NEW TOOLS/NEW PROCESSES

A Swifter Way Towards 3D-printed Organs – (Harvard University – September 6, 2019)
20 people die every day waiting for an organ transplant in the United States, and while more than 30,000 transplants are now performed annually, there are over 113,000 patients currently on organ waitlists. Artificially grown human organs are seen by many as the “holy grail” for resolving this organ shortage, and advances in 3D printing have led to a boom in using that technique to build living tissue constructs in the shape of human organs. However, all 3D-printed human tissues to date lack the cellular density and organ-level functions required for them to be used in organ repair and replacement. Now, a new technique called SWIFT (sacrificial writing into functional tissue) created by researchers from Harvard’s Wyss Institute for Biologically Inspired Engineering and John A. Paulson School of Engineering and Applied Sciences (SEAS), overcomes that major hurdle by 3D printing vascular channels into living matrices composed of stem-cell-derived organ building blocks (OBBs), yielding viable, organ-specific tissues with high cell density and function. Article explains the SWIFT process.


ECONOMY/FINANCE/BUSINESS

The US-China Trade War Has Set in Motion an Unstoppable Global Economic Transformation – (CNBC – September 14, 2019)
The tit-for-tat tariffs and accompanying Trump tweets have been driving markets all year, but what traders haven’t even begun to price in is the longer term, structural impact of this decoupling and its particular danger to individual companies. Wary that US leaders fundamentally want to undermine their country’s rise, Chinese leaders increasingly are dissuading or outright preventing their companies from dealing with American partners. Meanwhile, chastened US companies are rethinking supply chains and relocating Chinese-based manufacturing. If nothing interrupts this process, it will reverse 40 years of increased trade, financial and economic integration of the two countries. Other nations’ companies won’t follow the American lead but rather look to pick up lost US opportunities among China’s 1.4 billion consumers. The most profound shift of recent weeks, however, may be Beijing’s move from negotiating the best deal possible to hunkering down for an epochal, systemic contest that Chinese officials fear will long outlive the Trump administration. (Editor’s note: As the corn and soybeans of US farmers go largely unsold, farmers are well aware: when the US loses market share in China, it’s not coming back. The US is getting knocked off its plinth to become just one among many.)

A Long-Despised and Risky Economic Doctrine Is Now a Hot Idea – (Bloomberg – September 22, 2019)
Hardly anyone thinks central banks can fix a stalling world economy with their current tools. So some of the biggest names in finance are trying to invent new ones. The proposals so far all have one thing in common: They foresee the world’s once all-powerful central bankers taking a more junior role, and collaborating with governments.
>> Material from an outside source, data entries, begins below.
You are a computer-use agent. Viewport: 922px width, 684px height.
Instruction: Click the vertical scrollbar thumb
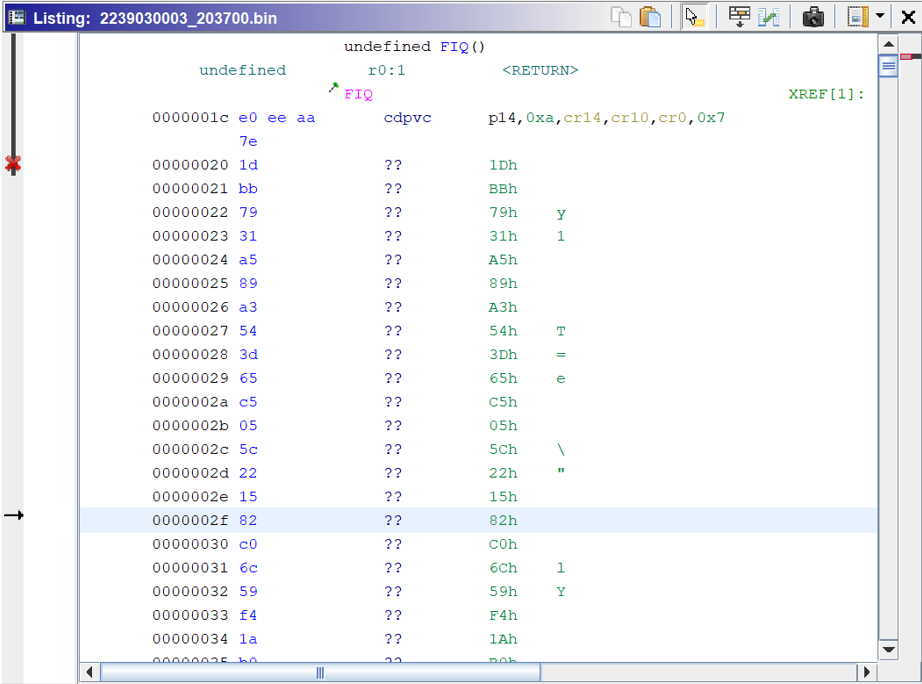(888, 66)
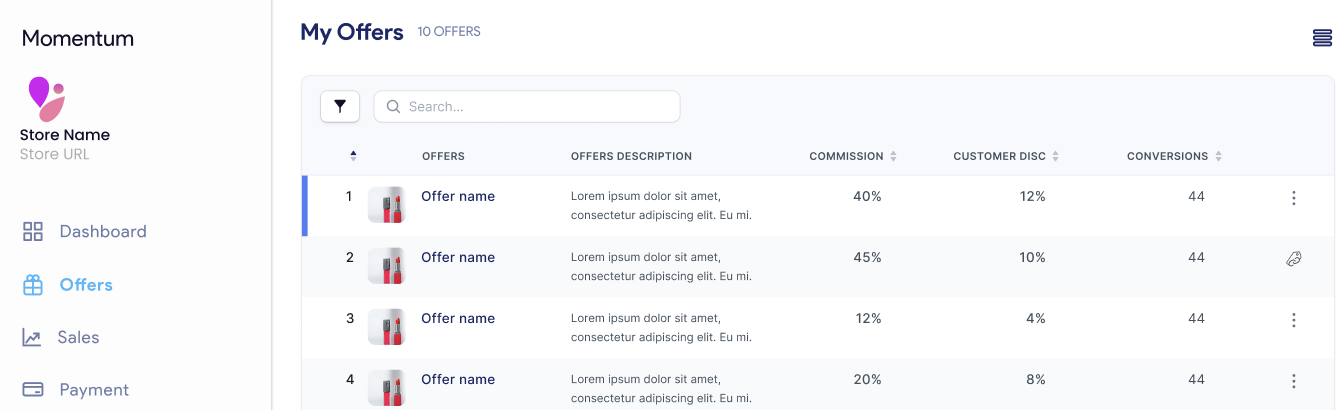Viewport: 1342px width, 410px height.
Task: Open the three-dot menu for offer 1
Action: (1293, 198)
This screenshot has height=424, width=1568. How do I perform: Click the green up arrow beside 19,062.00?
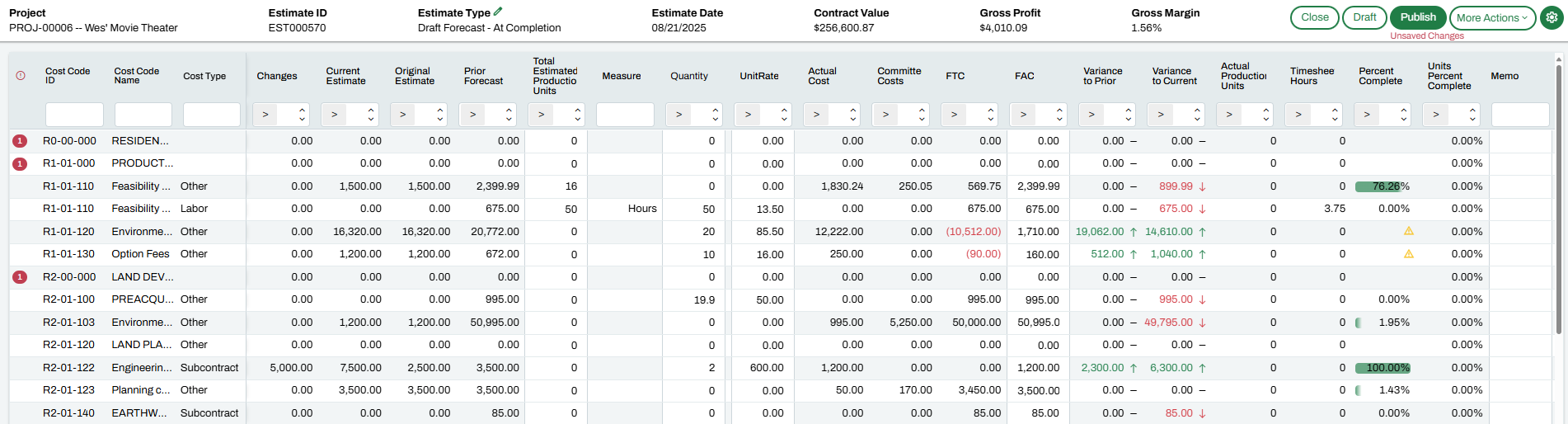1134,232
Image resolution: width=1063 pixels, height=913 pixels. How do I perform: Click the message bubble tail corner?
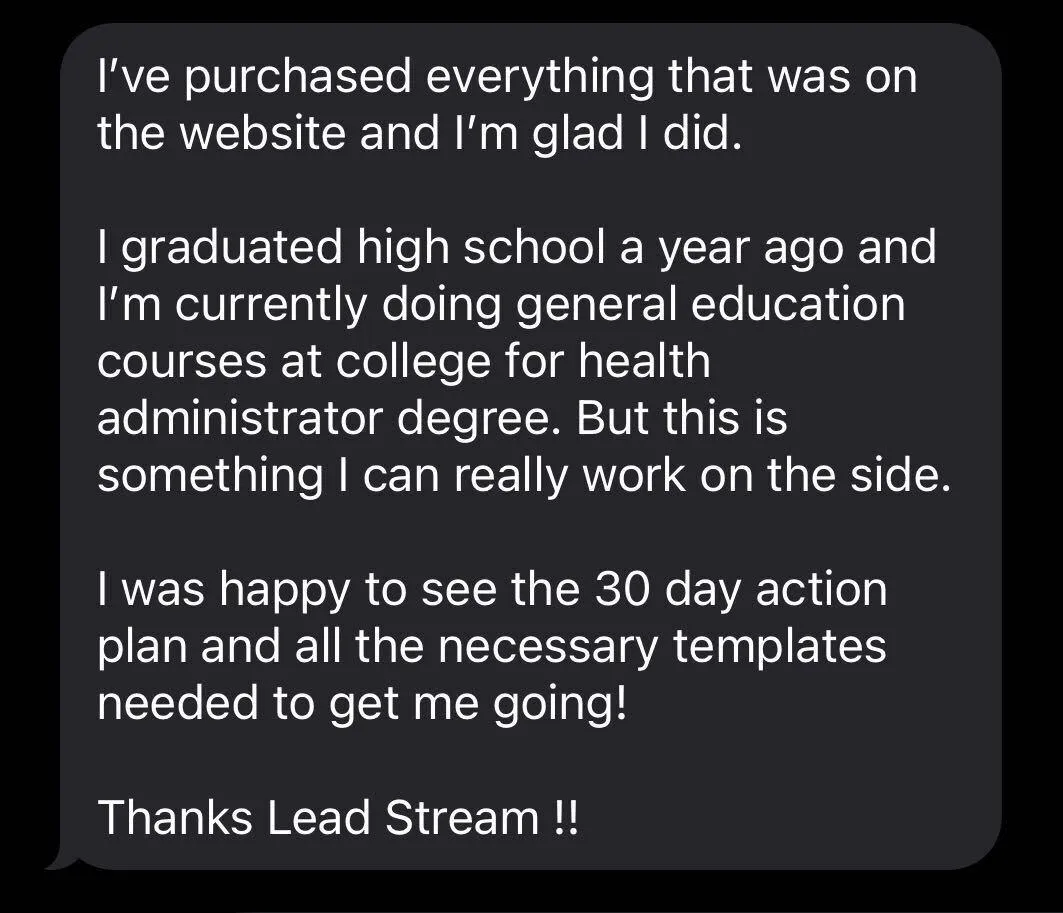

That type of stimulus used to be taboo, in part because it risks eroding the independence from politics that monetary policy makers prize — and President Donald Trump is already threatening. History is littered with cautionary tales in which blurring the lines between central bank and Treasury coffers led to runaway inflation. The doctrine of central-bank independence was forged in an era of surging prices. But rich countries now face the opposite problem: deflationary forces. At one point this year, more than $17 trillion of debt — mostly in Europe and Japan — was yielding less than zero. The new idea, known in the jargon as fiscal-monetary cooperation, is one that economists are now trying to flesh out. It could solve problems, and maybe create some new ones, on both sides. “When you have the next downturn, QE isn’t going to be as effective, interest rates aren’t going to be effective,’’ said Ray Dalio, founder of Bridgewater Associates LP, the world’s biggest hedge fund. “Then you need fiscal policies and debt monetization. We’re going to enter a new realm.’’ Modern Monetary Theory, a school that says government spending and taxes are better tools to steer the economy than interest rates, has also been gaining support. MMT is relaxed about monetary financing of budget deficits, and doesn’t see it as much different from selling bonds. It’s in Japan that collaboration has been taken furthest. The Bank of Japan (BOJ) now holds 43% of the national debt, which is the world’s largest. In theory, that debt hasn’t been monetized. In reality, most analysts think it has, and the sky hasn’t fallen in. “The market does not expect the government of Japan to ever be able to repay this debt,’’ Bank of America-Merrill Lynch strategist Athanasios Vamvakidis wrote in a July report. “The BOJ may as well make it explicit.’’


PROVOCATIVE IDEAS

In Edward Snowden’s New Memoir, the Disclosures This Time Are Personal – (New York Times – September 13, 2019)
As Edward Snowden puts it in the preface of Permanent Record: “The decision to come forward with evidence of government wrongdoing was easier for me to make than the decision, here, to give an account of my life.” Snowden, of course, is the former intelligence contractor who, in 2013, leaked documents about the United States government’s surveillance programs, dispelling any notions that the National Security Agency and its allies were playing a quaint game of spy vs. spy, limiting their dragnet to specific persons of interest. Technological change and the calamity of 9/11 yielded new tools for mass surveillance and the incentive to use them. For revealing these secret programs and more, Snowden was deemed a traitor by the Obama administration, which charged him with violating the Espionage Act and revoked his passport, effectively stranding Snowden in Moscow, where he has been living ever since. “Permanent Record” is a riveting account and a curious artifact. The book is unlikely to change anyone’s mind about Snowden, but when it comes to privacy and speech and the Constitution, his story clarifies the stakes. For someone who worked in the intelligence community, the very idea of an autobiography feels uncomfortable. “It’s hard to have spent so much of my life trying to avoid identification,” he writes, “only to turn around completely and share personal disclosures in a book.” “Permanent Record” weaves together personal intel and spycraft info, much of it technologically elaborate yet clearly explained. You’ll also learn that even in our fragmented era, the tools of mass surveillance have revealed one thing that seems to connect almost everyone who’s online: porn. “This was true for virtually everyone of every gender, ethnicity, race and age,” Snowden writes, “from the meanest terrorist to the nicest senior citizen, who might be the meanest terrorist’s grandparent, or parent, or cousin.” The second half of Permanent Record reads like a literary thriller, as Snowden breaks down how he ended up in a Hong Kong hotel room in the summer of 2013, turning over a trove of classified documents to Glenn Greenwald and Ewen MacAskill of The Guardian, Barton Gellman of The Washington Post, and the filmmaker Laura Poitras.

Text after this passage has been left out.